Taliban in Afghanistan 2021

The Taliban, the Great Beneficiaries of the Money Invested and Equipment Sent by the Us to the Afghan Army

Security forces afghanstrained and trained at a cost of $ 83 billion over two decades, they have collapsed so easily and quickly – in some cases without firing a single shot – that the ultimate beneficiaries of American investment have turned out to be the taliban.

They not only took political power, but also the firepower provided by the United States: weapons, ammunition, helicopters and more.

The Taliban seized various modern military equipment when they defeated the Afghan forces that failed to defend their districts.

This was followed by higher profits, including fighter jets, as the Taliban rampaged through provincial capitals and military bases with surprising speed, all capped by the capture of the biggest prize, Kabul, over the weekend.

A US defense official confirmed Monday that the Taliban have amassed a massive amount of US-supplied Afghan equipment.


The official was not authorized to discuss the matter publicly, so he spoke on condition of anonymity.

This setback is a painful consequence of having misjudged the capabilities of the Afghan government forces – both by the US military and by intelligence agencies – which in some cases chose to surrender their vehicles and weapons rather than fight.

The failure of the United States to create a self-sufficient Afghan army and police, and the reasons for its collapse, will be studied for years by military analysts.

?? The basic characteristics, however, are clear and are not different from what happened in Iraq. The forces turned out to be hollow. They were equipped with superior weapons, but lacked the crucial ingredient: combat motivation.

“Money cannot buy the will. You can’t buy leadership, ”said John Kirby, spokesman for Defense Secretary Lloyd Austin, on Monday.

For his part, Doug Lute, a retired Army lieutenant general who helped direct Afghan war strategy during the George W. Bush and Barack Obama administrations, said that what the Afghans received in tangible resources they lacked in intangibles, which are more important.

“The principle of war does not change: moral factors dominate material,” he said.

“The morale, discipline, leadership and cohesion of the units are more decisive than the number of forces and teams. As outsiders in Afghanistan, we can provide material, but only Afghans can provide the intangible moral factors. “

By contrast, Afghanistan’s Taliban insurgents, with fewer numbers, less sophisticated weaponry, and no air power, proved to be a superior force.

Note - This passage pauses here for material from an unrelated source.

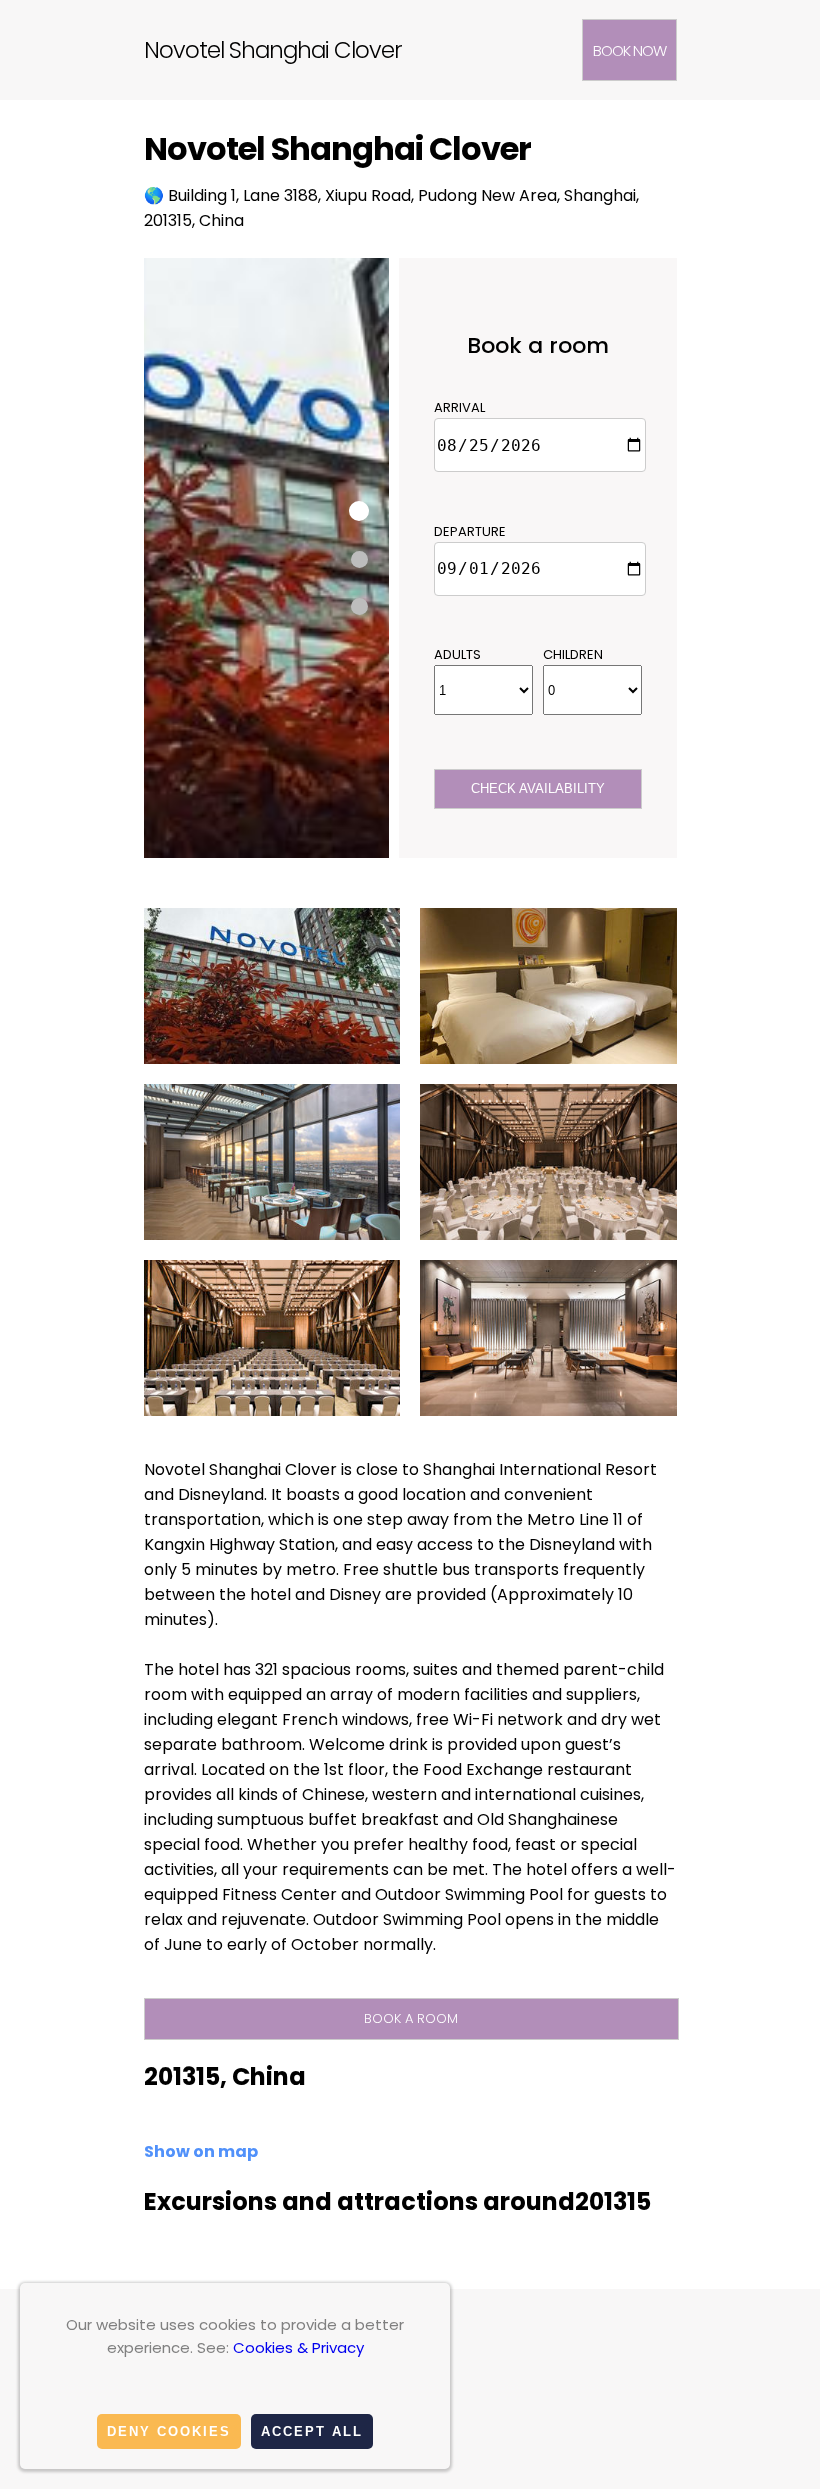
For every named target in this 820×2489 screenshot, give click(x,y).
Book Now (629, 50)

US intelligence agencies underestimated the extent of that superiority. Nor did they foresee an offensive that would be so spectacularly successful by the Taliban, even after President Joe Biden announced the withdrawal of all US troops in April.

“If we had not used hope as a course of action, … we would have realized that the rapid reduction in US forces sent a signal to the Afghan national forces that they were being abandoned,” said Chris Miller, who He served in combat in Afghanistan in 2001 and was Secretary of Defense at the end of President Donald Trump’s term.

For Stephen Biddle, a professor of international and public affairs at Columbia University and a former adviser to US military commands in Afghanistan, Biden’s announcement set the ultimate collapse in motion.

“The problem with the US withdrawal is that it sent a signal that the party was over, a sudden signal at the national level that everyone interpreted in the same way,” Biddle said.

Until April, Afghan government troops were slowly but steadily losing the war, he said. When they learned that their fellow Americans were returning home, the urge to surrender without a fight “spread like wildfire.”

In his book “The Afghanistan Papers,” journalist Craig Whitlock wrote that American instructors tried to impose Western customs on Afghan recruits and gave little thought to whether American taxpayer dollars were being invested in a truly viable military.

“Considering that America’s war strategy depended on the performance of the Afghan army, the Pentagon paid surprisingly little attention to the question of whether Afghans were willing to die for their government,” he wrote.

Melissa Galbraith
Melissa Galbraith is the World News reporter for Globe Live Media. She covers all the major events happening around the World. From Europe to Americas, from Asia to Antarctica, Melissa covers it all. Never miss another Major World Event by bookmarking her author page right here.